The proposed sale, if completed, will result in a loss of $4,635,000 ($.55
per share) which has been recorded in the first quarter of 1995. The sale of
Dixie Life constitutes discontinuance of the life insurance business by the
Corporation. The loss on the sale is reported in a manner substantially the same
as discontinued operations. The Corporation continues to report insurance
operations in the same manner as prior to the measurement date of March 6, 1995.

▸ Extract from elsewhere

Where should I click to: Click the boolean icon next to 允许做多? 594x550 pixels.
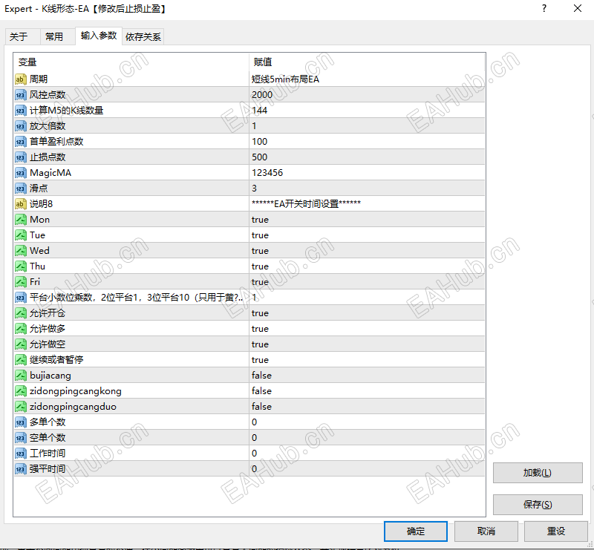[20, 328]
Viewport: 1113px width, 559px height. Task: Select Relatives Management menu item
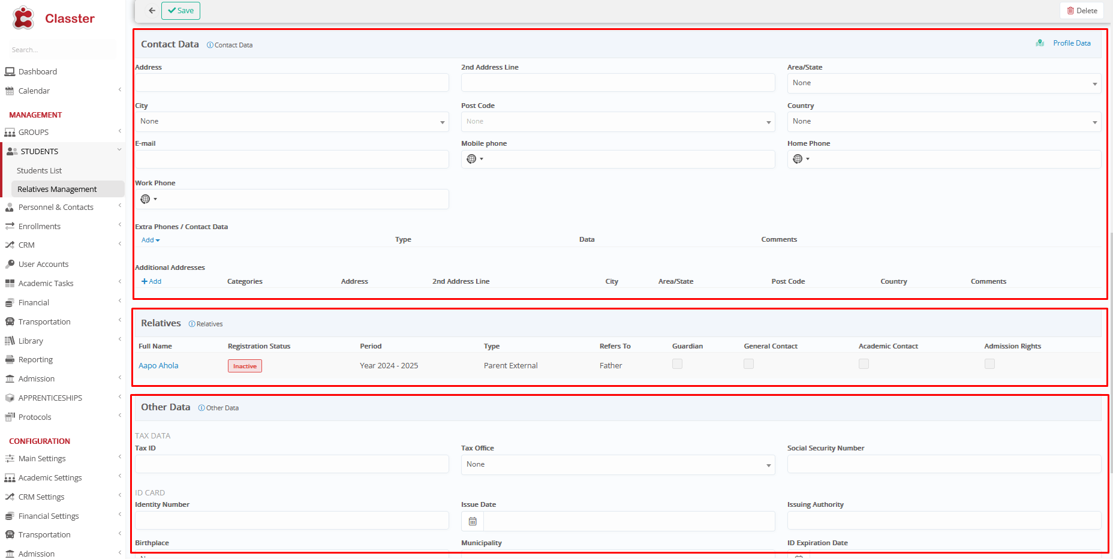coord(57,190)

Accounting Principles Board Opinion No. 30 (APB 30) calls for reporting the
operations of discontinued operations as a single net amount in the statement of
operations but, in management's opinion, reducing virtually all of the
Corporation's operations to a single amount in the statement of operations would
not be meaningful to readers of the Corporation's financial statements. The
Corporation anticipates entry into the health care business or some other line
of business in 1995. When the Corporation enters another line of business, but
no later than 1996, insurance operations will be reported as discontinued
operations in accordance with APB 30.
The Stock Purchase Agreement confirms an extension, included in the Letter
of Intent, of the due date of the Term Loan to the latter of closing or 90 days
after either party informs the other that the transaction cannot be closed under
its terms. Certain covenants contained in the Term Loan agreement are waived by
the Stock Purchase Agreement, including all financial covenants and certain
covenants restricting the Corporation from entering into certain transactions.

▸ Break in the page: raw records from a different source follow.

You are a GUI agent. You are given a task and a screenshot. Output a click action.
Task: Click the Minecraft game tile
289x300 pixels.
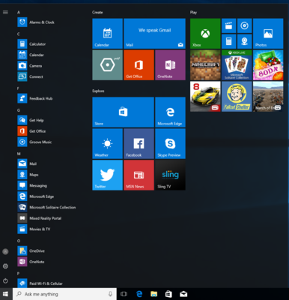[x=205, y=65]
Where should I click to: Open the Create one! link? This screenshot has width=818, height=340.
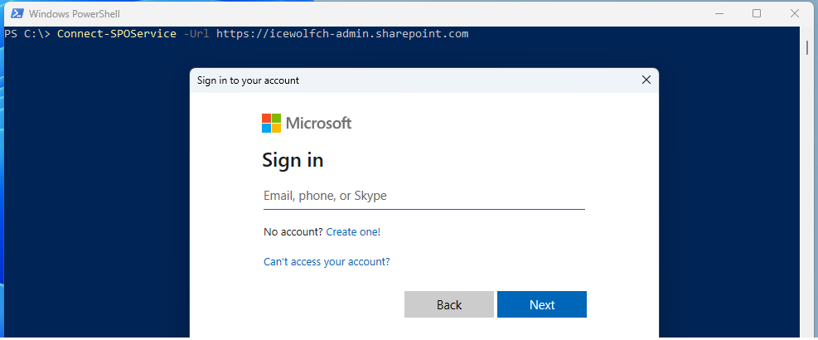353,232
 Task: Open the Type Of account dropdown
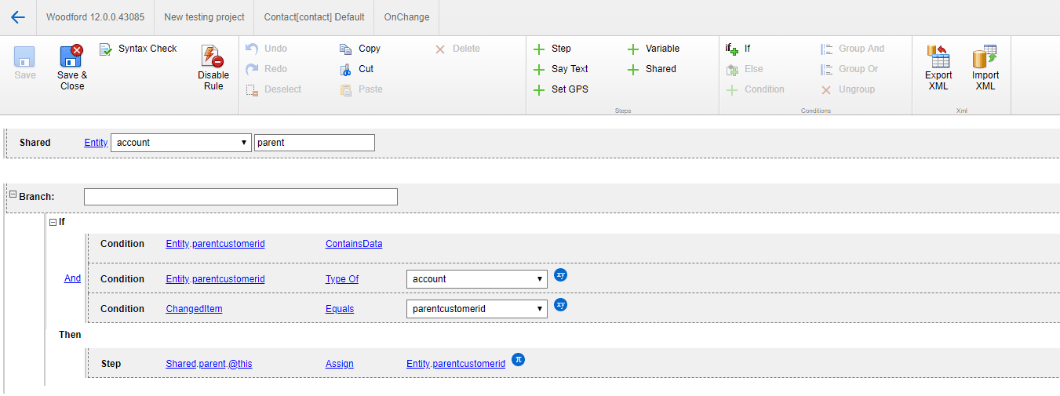click(477, 279)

The Stock Purchase Agreement also contains usual and customary conditions,
including, among others, the receipt of all required regulatory approvals and
approval of the transaction by the shareholders of the Corporation at a meeting
to be held on or before August 1, 1995. The Stock Purchase Agreement may be
terminated by either party after August 1, 1995, provided the terminating party
has not breached the Stock Purchase Agreement.
F-32
<PAGE>
Note 10--Sale of Common Stock
The Corporation entered into an agreement with Universal Management
Services, a Nevada corporation (UMS), as of October 27, 1994 (UMS Agreement).
The Corporation and UMS, on April 20, 1995, entered into an amended and restated
agreement effective as of March 24, 1995 (Second Amended and Restated UMS
Agreement) which provides that UMS has the right to use its best efforts to
assist the Corporation in placing up to 12,500,000 additional shares of the
Corporation's Common Stock in non-U.S. markets, pursuant to Regulation S, or
otherwise in private placements. In connection with the UMS Agreement, the
Corporation expects to issue 2,000,000 shares of its Common Stock in exchange
for 16% of the outstanding common shares of Phoenix Medical Management, Inc.
(PMM), an Arizona corporation. If the acquisition of the 16% interest is
completed, the Corporation plans to issue 100,000 of its Common Stock for an
option to acquire the remaining 84% of the common shares of PMM for 10,400,000
additional shares of the Corporation's Common Stock.